ParkRunning and Crosstalking ! Interactive graphs + Linear Regression in R
Park Run Results : Brockwell park 10th June
I am currently in training for a 10km running race. As part of my training I have started doing the park run every saturday morning to get some speed practice. This saturday I did the Brockwell park run in south london and got my second fastest parkrun time of 26 minutes 47 seconds. Park run publishes the complete results each week showing the times of all finishers including details about their gender, age band and their personal best for the course. I decided to use this data to make some charts of the results this week.
At work I have recently come across interactive mapping packages “plotly” and “crosstalk”. These are relatively new packages that create interative charts (similar to those in Rshiny) but can be hosted in a html webpage without the need for a shiny server. This makes it easier to share interactive graphs as all you need is a single html document.

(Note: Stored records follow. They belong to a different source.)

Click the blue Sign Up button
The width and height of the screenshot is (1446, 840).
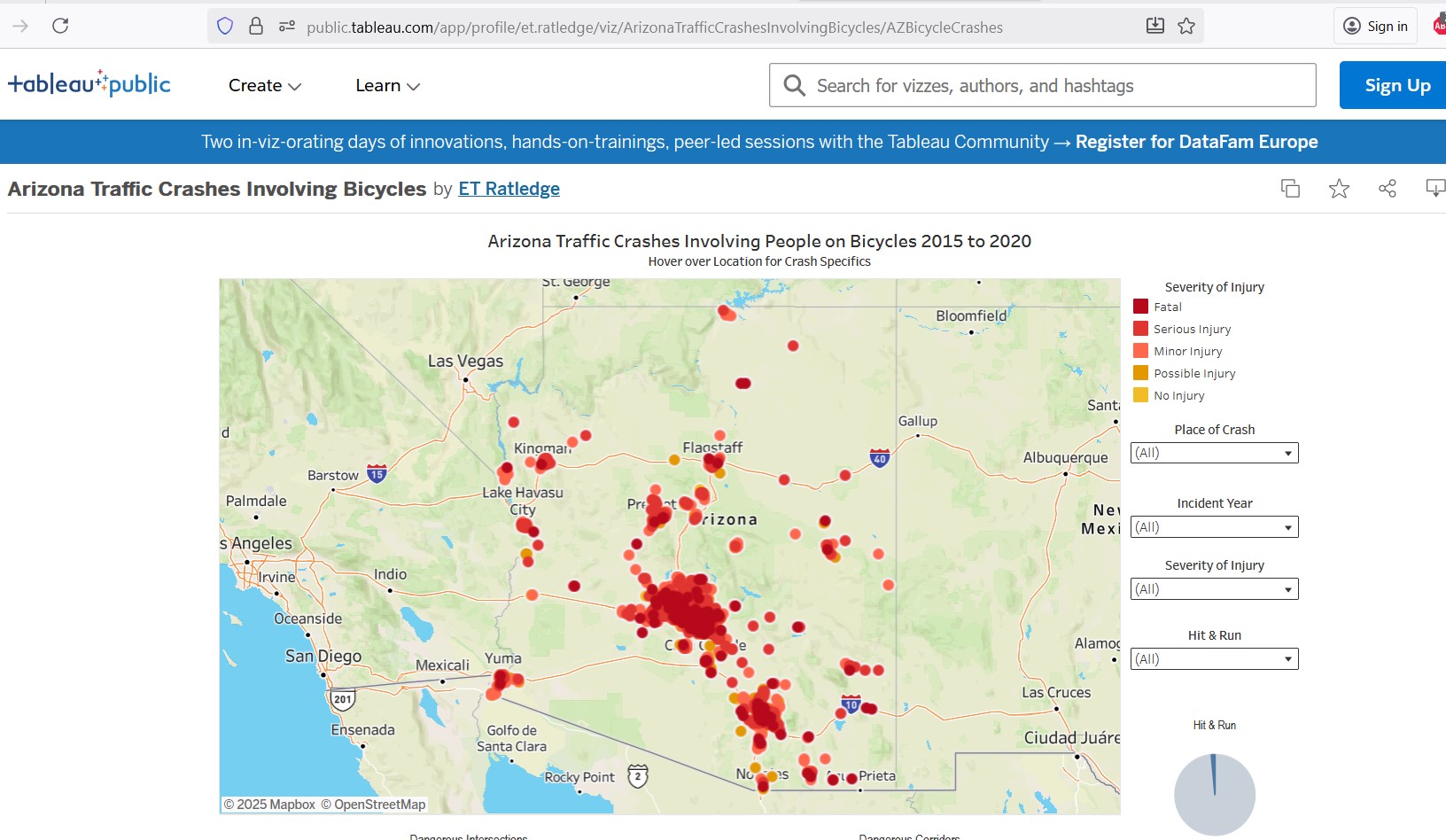1396,86
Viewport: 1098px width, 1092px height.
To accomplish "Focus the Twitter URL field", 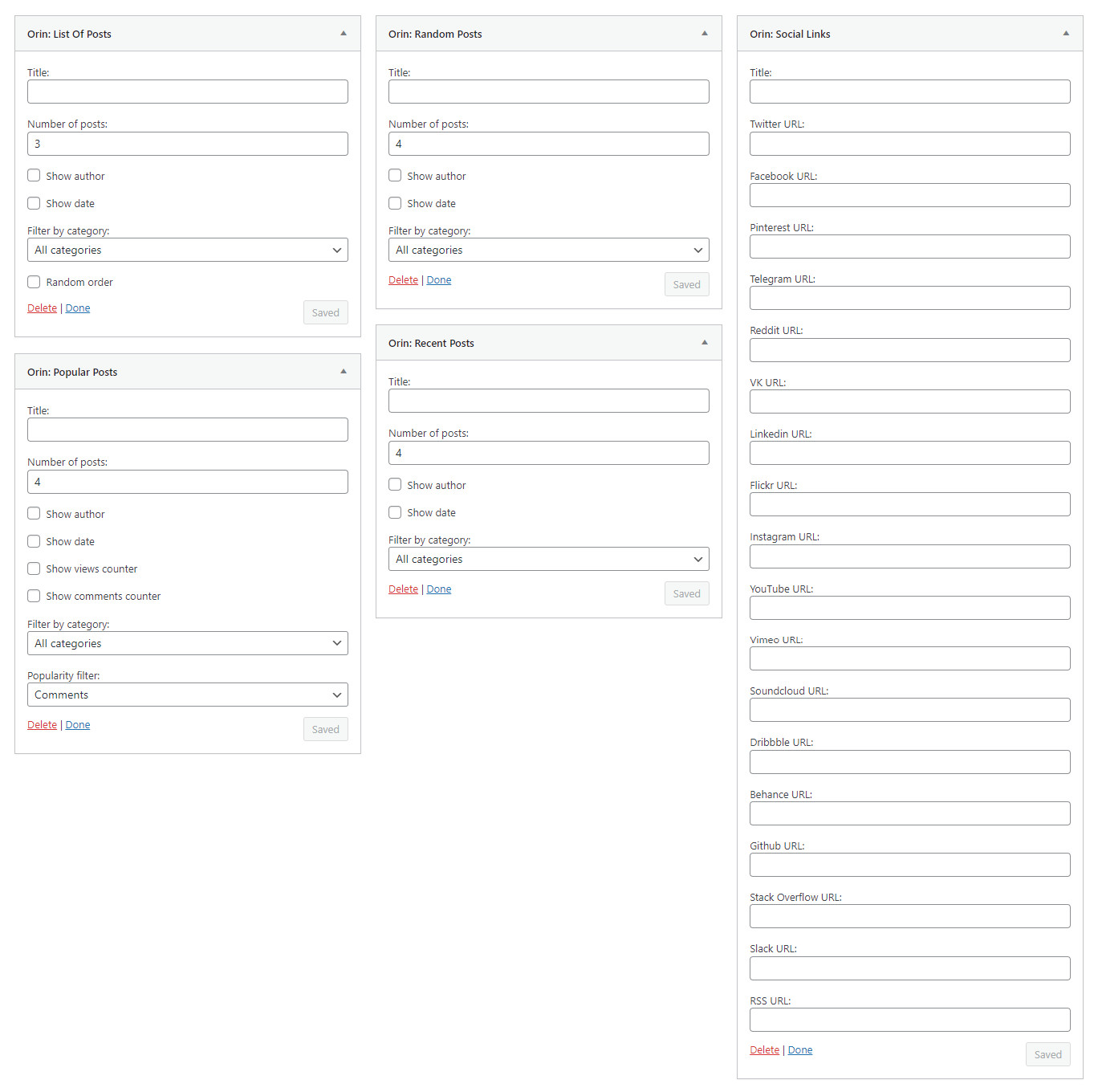I will [909, 144].
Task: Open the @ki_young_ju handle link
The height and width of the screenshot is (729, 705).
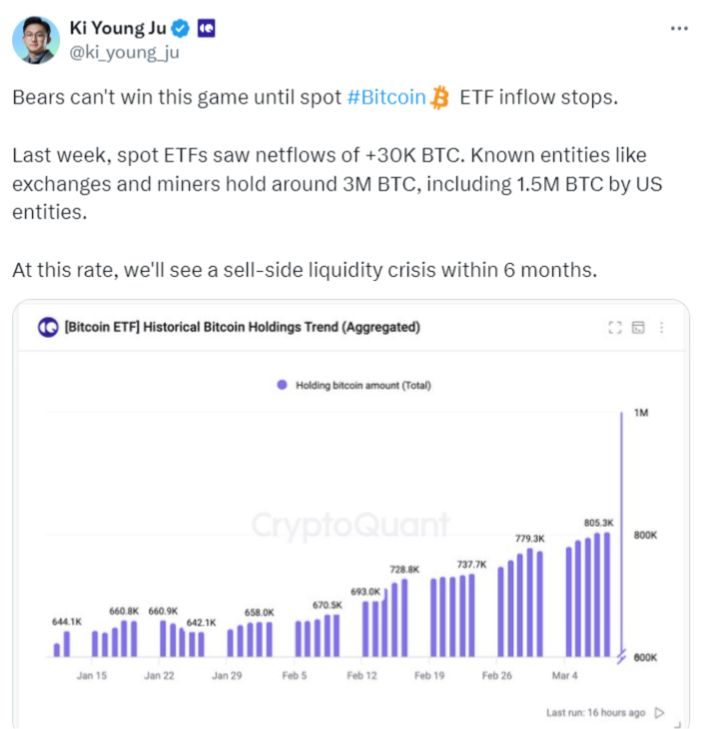Action: pyautogui.click(x=125, y=52)
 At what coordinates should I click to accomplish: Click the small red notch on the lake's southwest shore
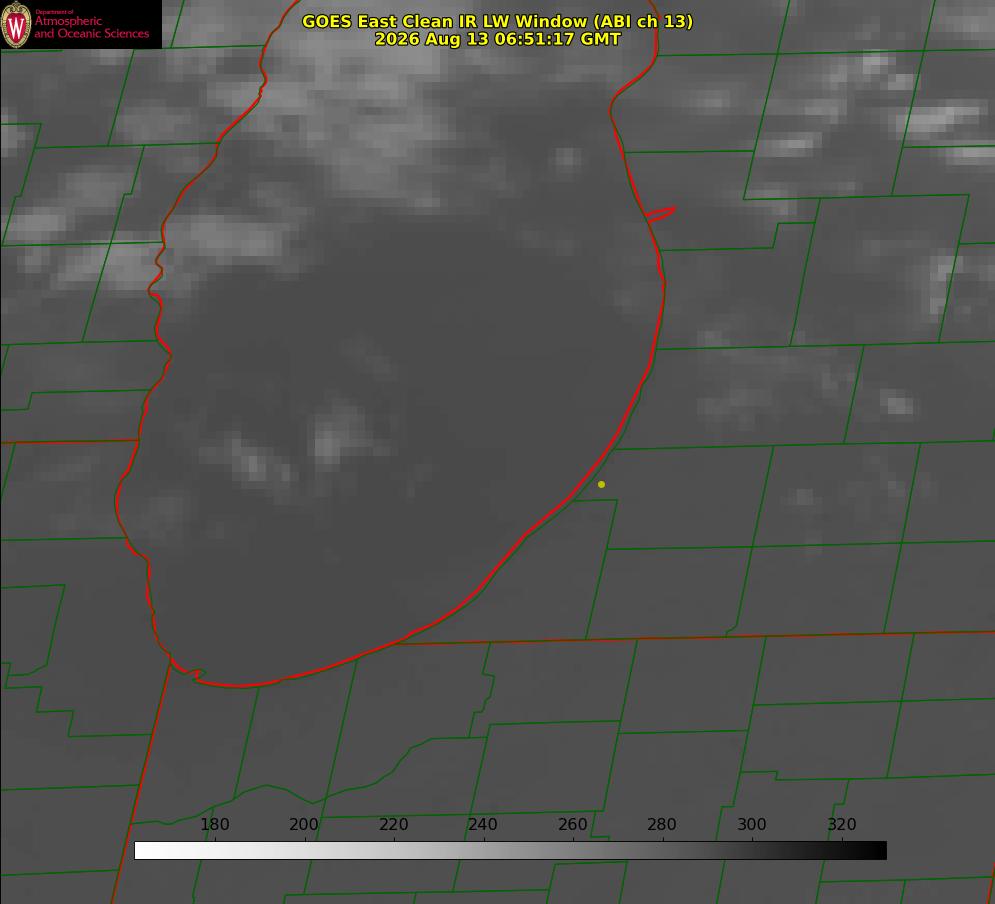(x=189, y=672)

Finishing times: Men vs Women | Plotly
Plotly is a graphing library that makes interactive, publication-quality graphs online. Find out more here. It is easy to convert a gggplot to a plotly graph using the ggplotly function.
p=ggplot(ParkRun, aes(x = Time_mins, fill = Gender)) + geom_histogram( binwidth = 1, position="identity", alpha=0.6) ggplotly(p)
Finishing times vs Number of Runs | CrossTalk
Crosstalk adds interactivity to HTML widgets. This means it works with the plotly graphs as shown below. The dataset you want to use has to be converted to a shared data enviroment and then it can be linked with a selecter (here I have checkbox). Note there is no correlation between Number of park Runs and time! Find out more here.
shared_PR <- SharedData$new(ParkRun) bscols(widths = c(3,NA,NA), list( filter_checkbox("Gender", "Gender", shared_PR, ~Gender, inline = TRUE) ), plot_ly(data = shared_PR, x = ~Time_mins, y = ~`Number of Runs`, color = ~Gender) )
Predicting Finish Times!
Finally for a bit of fun I had a go at predicting the run times based on the information given by Park Run. I did a multiple linear regression model and found that the following were significant in predicting run times:
- age / gender category,
- whether a runner was part of a club or not
- whether this run was their first time
- Their previous personal best all to be signficant when predicting run times. (Because not all runners had a previous PB recorded I filled in the missing values with the median of the other runners based on gender.)
The graph below shows the fitted values from the model plotted against the actual values with my run time highlighted!The model predicts my time to be almost 2 and half minutes slower. Although just from looking at the graph, the fit isn’t too bad!
Note: This regression was a bit of fun and I did not check all the model assumptions held & evaluate the fit.
model1 <- lm(data=ParkRun, Time_mins~factor(Category)+factor(Club2)+factor(Type)+PB5) t=fitted.values(model1) t2 = filter(ParkRun, valid==2) Combined = cbind(t, t2) pal <- c("red", "skyblue") plot_ly(data=Combined, x =~Time_mins, y=~t, color=~factor(me), alpha = 0.7, colors= pal)